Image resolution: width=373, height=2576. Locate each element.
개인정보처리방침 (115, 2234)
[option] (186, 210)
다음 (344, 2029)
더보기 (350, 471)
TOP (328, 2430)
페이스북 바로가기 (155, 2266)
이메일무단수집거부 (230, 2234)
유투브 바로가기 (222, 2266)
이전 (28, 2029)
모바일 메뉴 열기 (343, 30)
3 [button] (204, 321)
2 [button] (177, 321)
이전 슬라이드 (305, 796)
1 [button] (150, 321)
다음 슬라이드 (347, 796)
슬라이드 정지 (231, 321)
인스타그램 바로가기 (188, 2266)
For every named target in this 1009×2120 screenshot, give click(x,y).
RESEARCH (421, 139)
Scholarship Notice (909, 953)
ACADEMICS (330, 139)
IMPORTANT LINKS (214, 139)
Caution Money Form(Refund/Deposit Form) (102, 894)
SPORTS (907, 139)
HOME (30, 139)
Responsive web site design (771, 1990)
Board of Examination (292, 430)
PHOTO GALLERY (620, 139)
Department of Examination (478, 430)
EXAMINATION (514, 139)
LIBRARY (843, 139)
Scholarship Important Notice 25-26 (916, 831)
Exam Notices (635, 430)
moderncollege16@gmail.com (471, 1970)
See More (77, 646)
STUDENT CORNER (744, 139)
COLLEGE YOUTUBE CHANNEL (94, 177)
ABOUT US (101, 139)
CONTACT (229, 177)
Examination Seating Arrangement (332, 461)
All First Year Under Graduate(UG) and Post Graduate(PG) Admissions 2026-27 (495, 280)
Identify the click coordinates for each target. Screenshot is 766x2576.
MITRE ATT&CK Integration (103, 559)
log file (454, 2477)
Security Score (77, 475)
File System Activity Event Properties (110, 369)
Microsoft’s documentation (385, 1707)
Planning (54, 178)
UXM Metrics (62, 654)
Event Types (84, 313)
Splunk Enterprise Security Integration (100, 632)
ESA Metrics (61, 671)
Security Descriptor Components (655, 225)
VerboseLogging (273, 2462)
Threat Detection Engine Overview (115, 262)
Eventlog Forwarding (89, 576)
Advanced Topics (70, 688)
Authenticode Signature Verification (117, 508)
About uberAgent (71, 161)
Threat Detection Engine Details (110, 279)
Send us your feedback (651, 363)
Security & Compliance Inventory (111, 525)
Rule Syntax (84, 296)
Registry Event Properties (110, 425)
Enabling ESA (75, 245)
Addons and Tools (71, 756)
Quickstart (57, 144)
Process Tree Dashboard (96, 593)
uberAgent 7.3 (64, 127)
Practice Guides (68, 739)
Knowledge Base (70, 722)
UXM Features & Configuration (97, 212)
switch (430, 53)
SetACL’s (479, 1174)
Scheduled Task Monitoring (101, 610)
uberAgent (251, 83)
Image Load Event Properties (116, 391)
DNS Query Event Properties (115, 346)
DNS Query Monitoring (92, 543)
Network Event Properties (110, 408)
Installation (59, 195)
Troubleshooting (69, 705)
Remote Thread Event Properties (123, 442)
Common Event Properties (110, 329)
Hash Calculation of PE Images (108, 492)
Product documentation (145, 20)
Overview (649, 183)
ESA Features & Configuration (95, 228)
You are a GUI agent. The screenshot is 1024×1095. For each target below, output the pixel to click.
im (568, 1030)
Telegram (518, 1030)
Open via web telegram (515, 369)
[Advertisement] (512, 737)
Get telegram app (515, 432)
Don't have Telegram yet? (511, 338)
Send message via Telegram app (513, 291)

The problem:
Copy the records word for word, from the first line down through the line that holds "CONTACT (229, 177)", including both of those lines.

Task answer:
Image resolution: width=373, height=2576. Locate each element.
개인정보처리방침 (115, 2234)
[option] (186, 210)
다음 (344, 2029)
더보기 (350, 471)
TOP (328, 2430)
페이스북 바로가기 (155, 2266)
이메일무단수집거부 (230, 2234)
유투브 바로가기 (222, 2266)
이전 (28, 2029)
모바일 메뉴 열기 (343, 30)
3 [button] (204, 321)
2 [button] (177, 321)
이전 슬라이드 (305, 796)
1 [button] (150, 321)
다음 슬라이드 (347, 796)
슬라이드 정지 (231, 321)
인스타그램 바로가기 (188, 2266)
For every named target in this 1009×2120 screenshot, give click(x,y).
RESEARCH (421, 139)
Scholarship Notice (909, 953)
ACADEMICS (330, 139)
IMPORTANT LINKS (214, 139)
Caution Money Form(Refund/Deposit Form) (102, 894)
SPORTS (907, 139)
HOME (30, 139)
Responsive web site design (771, 1990)
Board of Examination (292, 430)
PHOTO GALLERY (620, 139)
Department of Examination (478, 430)
EXAMINATION (514, 139)
LIBRARY (843, 139)
Scholarship Important Notice 25-26 (916, 831)
Exam Notices (635, 430)
moderncollege16@gmail.com (471, 1970)
See More (77, 646)
STUDENT CORNER (744, 139)
COLLEGE YOUTUBE CHANNEL (94, 177)
ABOUT US (101, 139)
CONTACT (229, 177)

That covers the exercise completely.